# Milwalkee regulator bubble counter



## kwc1974 (Jan 4, 2006)

for those of you who have the Milwalkee regulator. How often does the bubble counter need to be refilled. Obviously before it empties, but how long on adverage does that take. Also, has anyone had experiance with this bubble counter fluid I have read about aquatic-store has it...their description



> Bubble Counter Liquid
> Special high viscosity liquid to prevent evaporation and spillage in Bubble Counter. It is also fun to see your bubbles ascend in slow motion. To be used externally only and comes in 60 mL bottle
> 
> Bubble Counter FluidMM


Is this fluid that much better? I understand that it will not evaporate as fast as water, which translates to less wear and tear on the bubble counter, but is it worth it?


----------



## hoppycalif (Apr 7, 2005)

On my Milwaukee regulator the bottom O-ring seal on the bubble counter leaked and wouldn't stop, so the water in the counter kept slowly leaking out. I finally just removed the bubble counter. I don't regret doing so.


----------



## John N. (Dec 11, 2005)

I've replaced mine about every 2 months or so with tap water. It really isn't all that that important after you had it going stead for about a month. So I rarely even check. 
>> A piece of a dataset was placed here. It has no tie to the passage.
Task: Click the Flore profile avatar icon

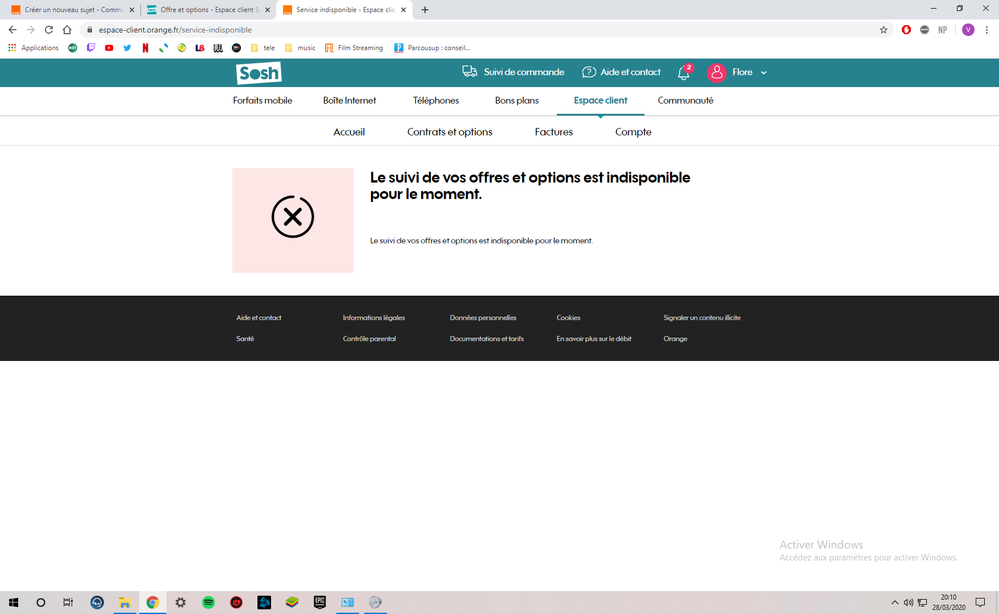Action: (x=716, y=73)
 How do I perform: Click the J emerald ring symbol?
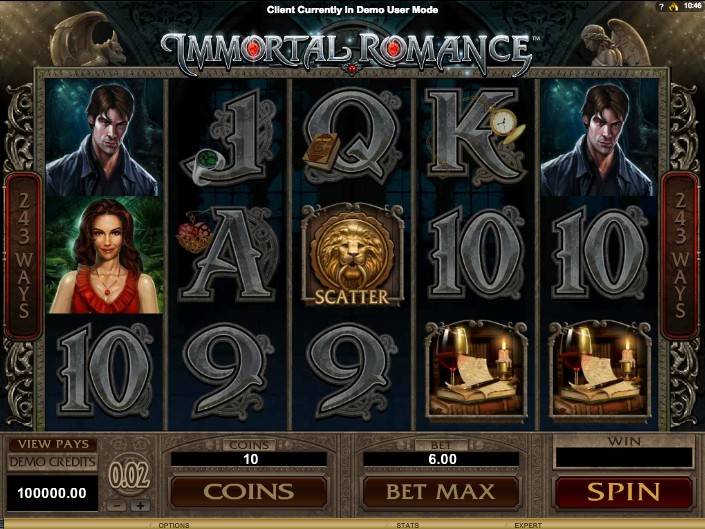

Never had any experience using any other fluid besides tap, but I hear glycerin works well.

-John N.


----------



## JanS (Apr 14, 2004)

In the winter with the forced air heat, I have to replace the water every 2 weeks or so, but in the summer, it usually runs about 4 - 6 weeks. I refill mine with distilled water, since we have a high kh, and I don't want the gunk buildup. I've heard that glycerin does indeed extend the evaporation time, even though I've never tried it.


----------



## Glouglou (Feb 21, 2006)

*Bubble Counter Fluid*



kwc1974 said:


> for those of you who have the Milwalkee regulator. How often does the bubble counter need to be refilled. Obviously before it empties, but how long on adverage does that take. Also, has anyone had experiance with this bubble counter fluid I have read about aquatic-store has it...their description
> 
> Is this fluid that much better? I understand that it will not evaporate as fast as water, which translates to less wear and tear on the bubble counter, but is it worth it?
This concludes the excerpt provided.